● WORK TO COMPLETE: Starting with the opening line of the entries below, transcribe each line exactly up to and including the one that has "Task: Expand the Training courses dropdown"; pictures are not copied.

______

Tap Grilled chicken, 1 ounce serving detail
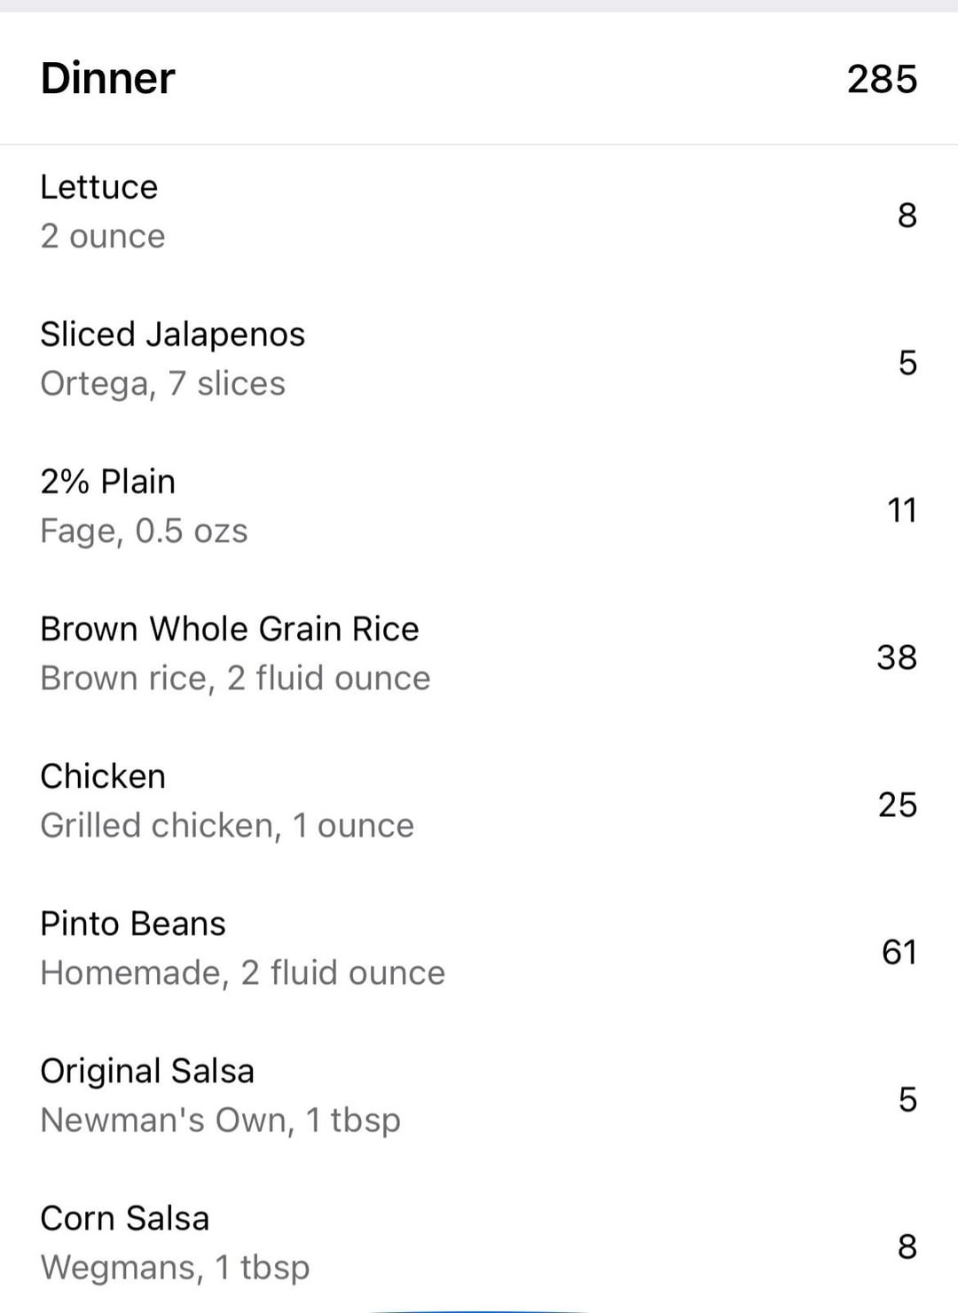Viewport: 958px width, 1313px height. point(227,825)
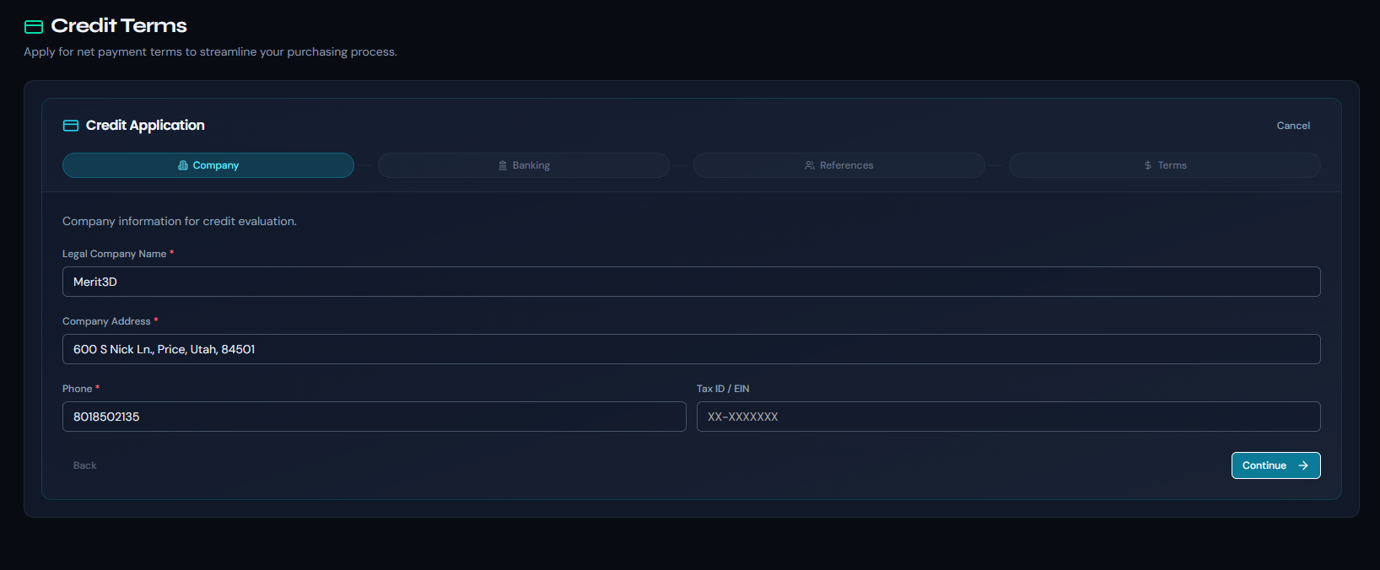
Task: Click the building icon in Company step
Action: click(x=183, y=165)
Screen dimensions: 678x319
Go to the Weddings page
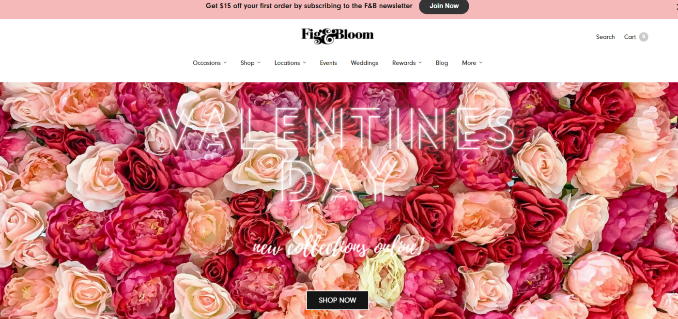click(365, 63)
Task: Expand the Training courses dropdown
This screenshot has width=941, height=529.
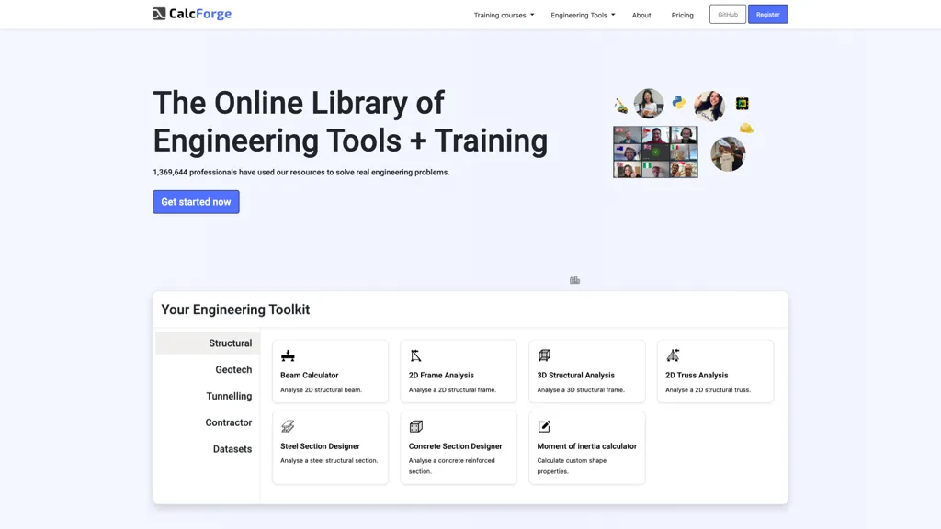Action: [504, 15]
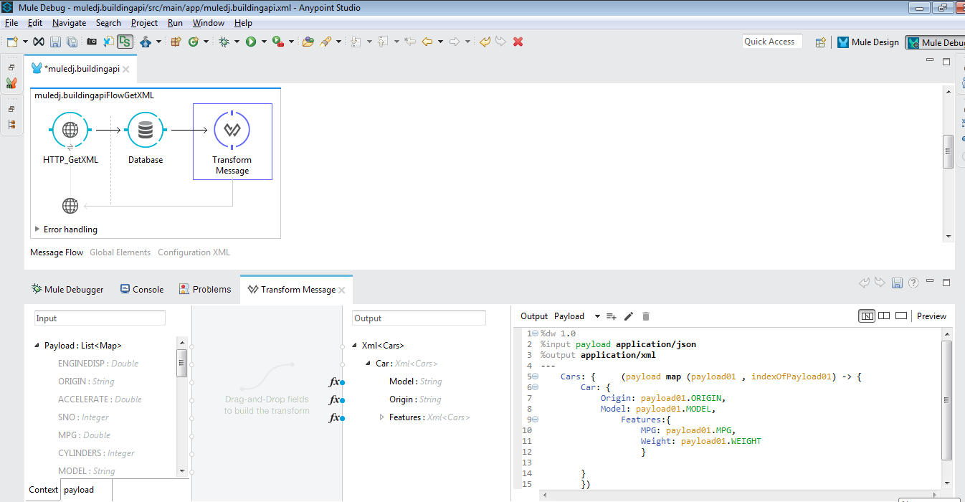Click inside the Quick Access field
This screenshot has height=502, width=965.
pos(771,41)
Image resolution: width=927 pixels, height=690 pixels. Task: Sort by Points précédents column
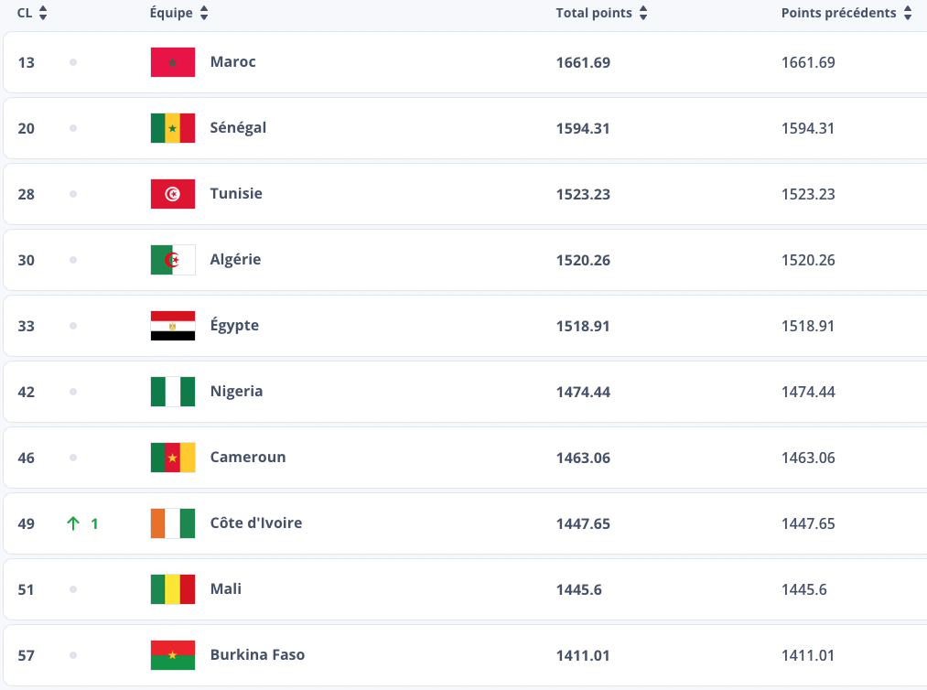click(907, 14)
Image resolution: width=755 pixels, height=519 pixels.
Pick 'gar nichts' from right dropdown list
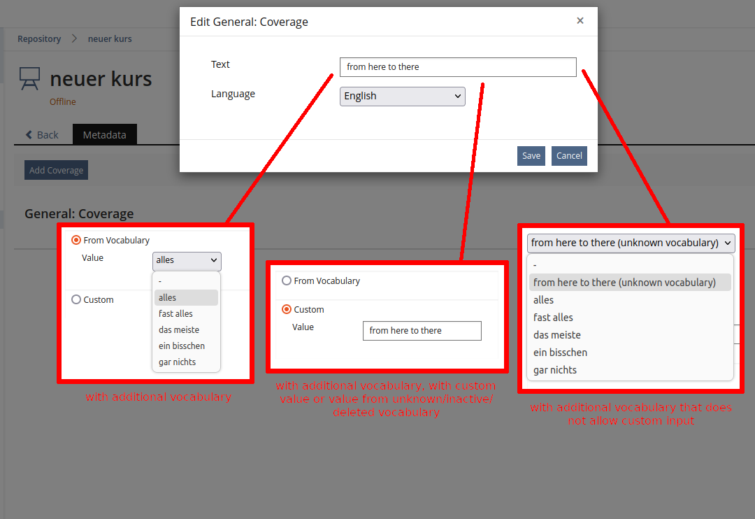[x=555, y=370]
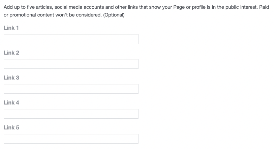
Task: Click the "promotional content" phrase
Action: click(32, 15)
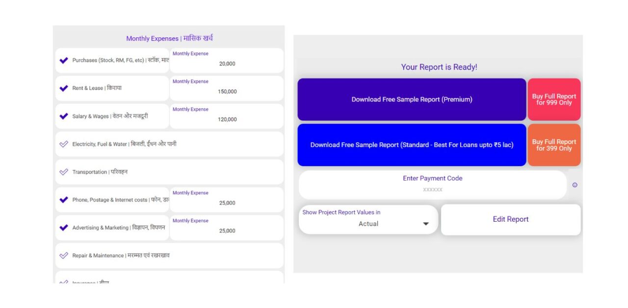Image resolution: width=628 pixels, height=308 pixels.
Task: Download the Free Sample Report (Premium)
Action: pos(411,99)
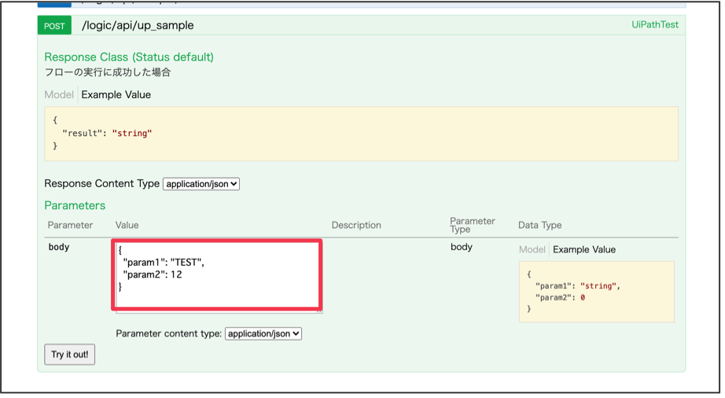Click the Value column header
Image resolution: width=725 pixels, height=398 pixels.
coord(127,225)
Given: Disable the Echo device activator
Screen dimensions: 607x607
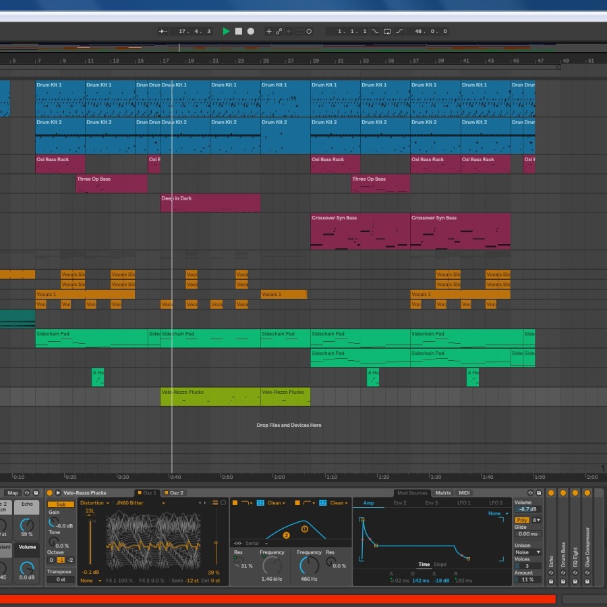Looking at the screenshot, I should tap(551, 493).
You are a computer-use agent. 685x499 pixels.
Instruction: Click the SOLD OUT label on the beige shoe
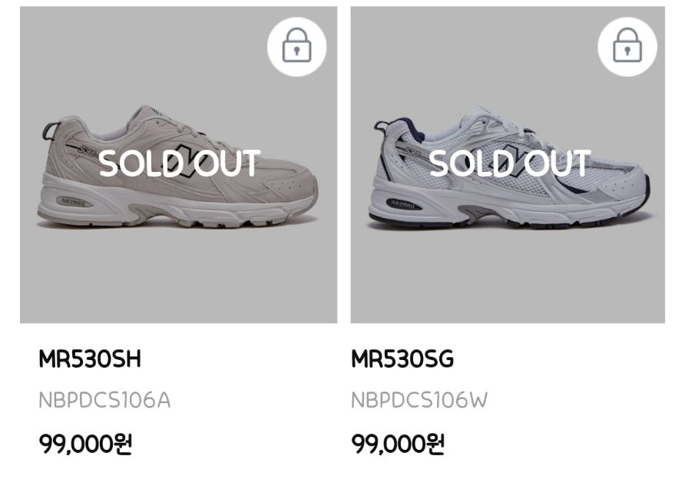[x=180, y=164]
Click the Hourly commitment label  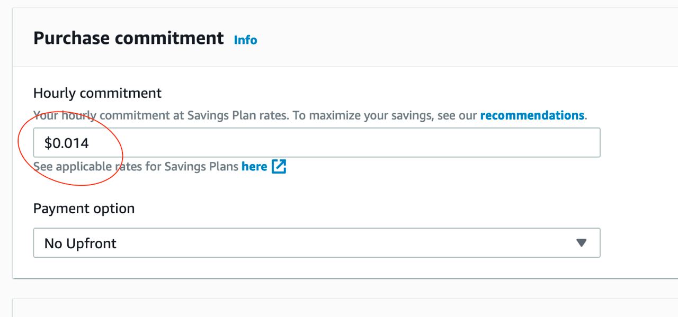coord(97,94)
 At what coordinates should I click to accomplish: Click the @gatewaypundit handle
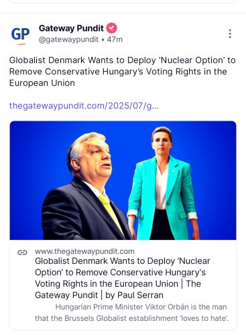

______

● SOLUTION TO THIS PROBLEM:
Tap Grilled chicken, 1 ounce serving detail
Viewport: 958px width, 1313px height. point(227,825)
Task: Click the building icon in Company step
Action: click(x=183, y=165)
Screen dimensions: 678x319
Go to the Weddings page
click(365, 63)
Task: Expand the Training courses dropdown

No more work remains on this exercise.